Leurs sentimens concernant le mariage et la chasteté.

La chaste sévérité des pères, dans tout ce qui avait rapport au commerce des deux sexes, venait du même principe, de leur horreur pour toutes les voluptés qui pouvaient satisfaire les appétits sensuels de l’homme, et dégrader sa nature spirituelle. Ils aimaient à croire que, si Adam eût persévéré dans son obéissance au Créateur, il aurait toujours vécu dans un état de pureté virginale, et qu’alors quelque mode de végétation, exempt d’impureté, aurait peuplé le paradis d’êtres innocens et immortels[1]. L’usage du mariage fut permis, après sa chute, à sa postérité, seulement comme un expédient nécessaire pour perpétuer l’espèce humaine et comme un frein, toutefois imparfait, contre la licence naturelle de nos désirs.
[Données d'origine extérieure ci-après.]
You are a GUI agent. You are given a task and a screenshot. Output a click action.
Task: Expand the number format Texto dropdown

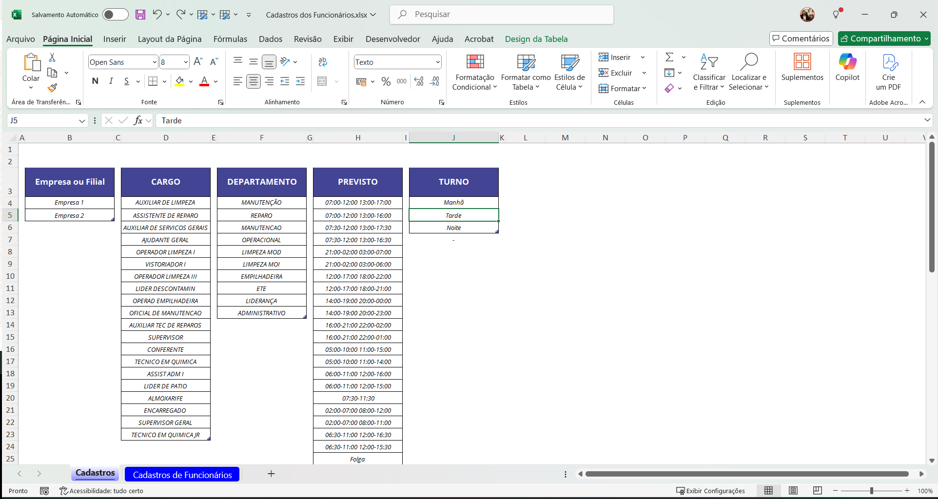[x=438, y=62]
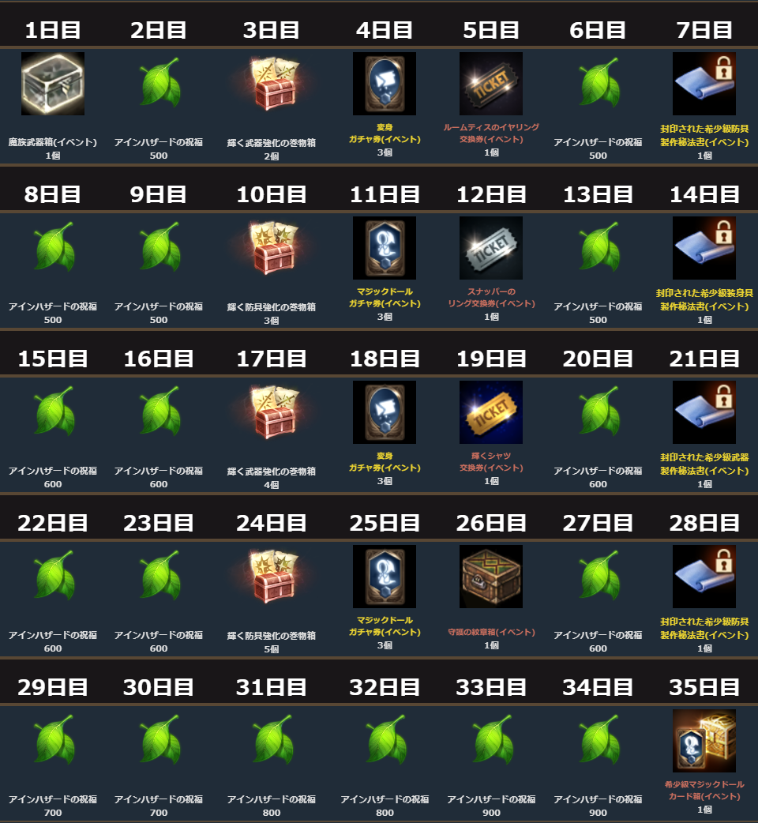This screenshot has width=758, height=823.
Task: Select the 21日目 day header
Action: pos(704,359)
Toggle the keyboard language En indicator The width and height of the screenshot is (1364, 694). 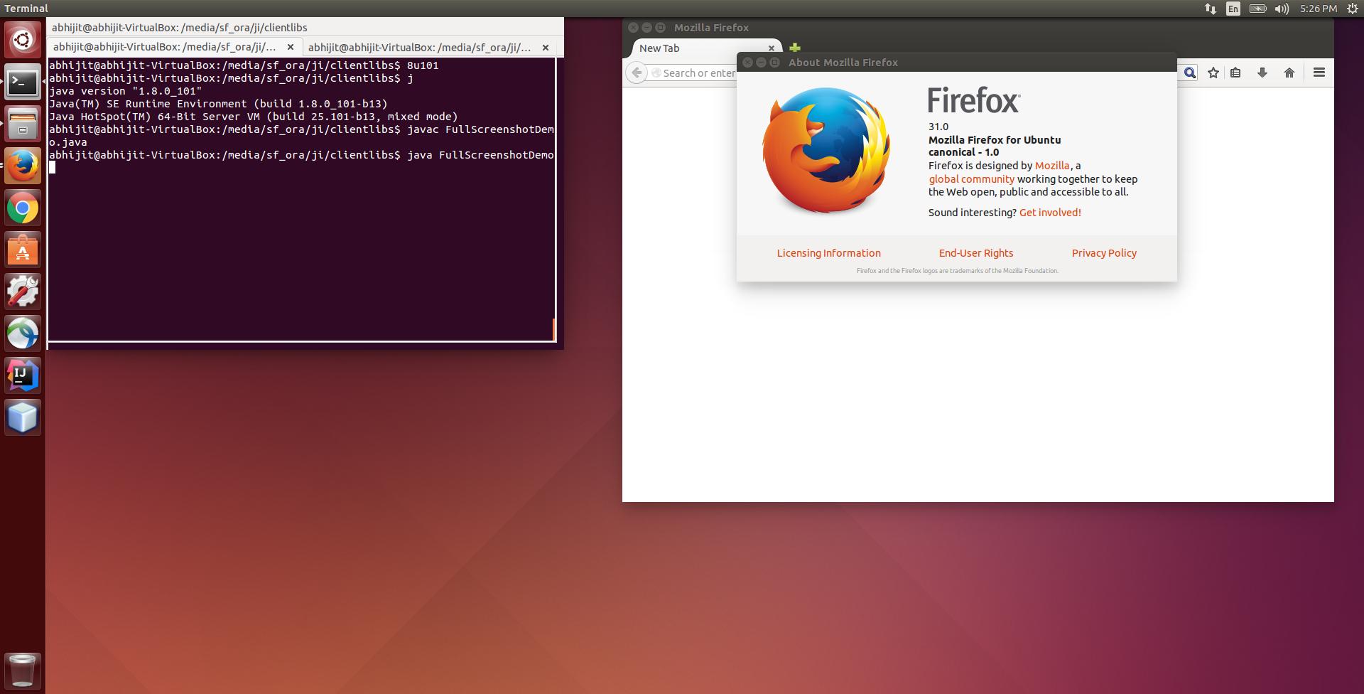pos(1233,9)
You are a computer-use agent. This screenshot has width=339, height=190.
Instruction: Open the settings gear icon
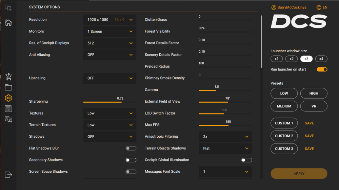(8, 98)
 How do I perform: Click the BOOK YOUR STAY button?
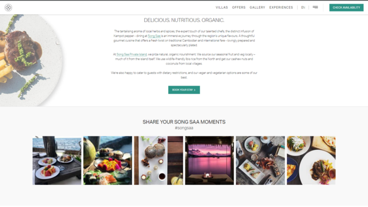click(184, 90)
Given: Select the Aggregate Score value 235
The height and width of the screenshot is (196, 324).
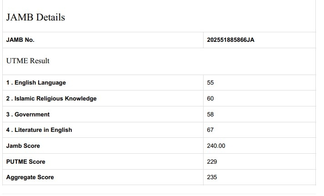Looking at the screenshot, I should point(212,177).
L’embarras des casuistes orthodoxes sur ce sujet intéressant décèle la perplexité d’un législateur qui ne voudrait point approuver une institution qu’il est forcé de tolérer[2]. L’énumération des lois bizarres et minutieuses dont ils avaient entouré le lit nuptial, arracherait un sourire au jeune époux, et ferait rougir la vierge modeste. Ils prétendaient

  1. Beausobre, Hist. critique du manichéisme, l. VII, c. 3. Saint Justin, saint Grégoire de Nysse, saint Augustin, etc. sont fortement portés pour cette opinion.
  2. Quelques-uns des gnostiques étaient plus conséquens ; ils rejetaient l’usage du mariage.